For TOM WILLIAM MITCHELL is about the media.  About Tom and the media, about us and the media, about politics and the media … it has a complex and redolent reach.  We meet our eponymous would be media-star.  He’s been on Australian Survivor, he’s pretty and driven and sees himself as a perfect fit for a role as a newsreader.  His audition though, is a bit shit.  Not actually his fault from what we can see, the forces of producers and networks and social media metrics are pretty much lined up against him.  Until he lets loose and then it all hits the fan.

This production, written and directed by Mark Rogers, is helmed by an outstanding performance.  Matt Abotomey as Tom  is everywhere, all the time, and he hurls himself into a role which requires physical endurance and technical excellence in very close proximity to the audience.  It takes place on the actual IPAC stage where the audience is seated in tiered rows on four sides.  The acting space is defined by a square floor cloth and a rope light surround but strays into aisles and stairs and various entries. The main feature of the production is the four TV screens and attendant live cameras that feed to them.

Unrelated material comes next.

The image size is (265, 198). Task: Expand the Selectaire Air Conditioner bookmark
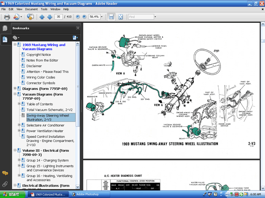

It’s a conceptualisation that works with stunning effectiveness.  Mainly because of the competence and artistic commitment of the ensemble: Hannah Goodwin, Lily Hensby, Braydon May, Harry McGee, Alex Perrit, Lauren Scott-Young, Solomon Thomas, Carly Young.  It must have been quite a rehearsal period to achieve such a high level of fluidity and deceptive effortlessness.

Being impressed by this expertise is a merely a side thought because the show is initially propelled by a breakneck chaos that engages the audience quickly.  One becomes conscious of watching a screen rather than a person standing not 3 feet away from you and it’s a serious mind screw, the meta elements becoming more cogent as the show progresses. Technically the show is brilliant.  Like when the live feed is laced with a twitter ticker which is jarring and disruptive, words like budge-it and milky bar kid flicker and I was compelled to try and read while being unable to tear myself from the action.

And there is a lot of action.  The play has a clear and thorough narrative but it is interspersed with surrealism which serves to re-code the audience.  Grenade theatrical expressions of Commedia and Athenian drama into the out-of-touch 39th floor or make the audience an insider to the tips and tricks of newscasting and comedy and tragedy mesh beautifully.   There’s time to laugh at what we think we think is going on …  the levity is situational and often it’s Tom’s way of seeing.

Initially we find the idealism and naïve openness of Tom attractive, he speaks his mind, but as his career expands he is trapped forever by a phrase spoken in heat.  Abotomey gives long speeches in defence and in offence and he does so with exceptional skill.  His Mrs Rosen speech is modulated so successfully that the stream-of-consciousness sweeps one with it rather than manifesting as the diatribe it might appear as written.  All the while he is hitting us with a rolled-up newspaper in the brash confidence that he can channel disaffection.

Because, it’s no spoiler to say that Tom changes.   In fact, there are some extraordinarily odious characters here.  The sabotaging, insecurity of the female news anchor is nothing compared to the fame-whore star wanna-be on a redemption arc.

Complex in word and deed for sure, TOM WILLIAM MITCHELL does slightly overstay his welcome.  The need to tie up the narrative, to end the story, made the show too long for me.  Even at just over 100 minutes.  The several climaxes leading to the finale are going to be part of that difficult  decision-making which will prepare the show for its next outing. And he will be back, he’s too grand a creation to lose.  Keep an eye out on a TV set near you!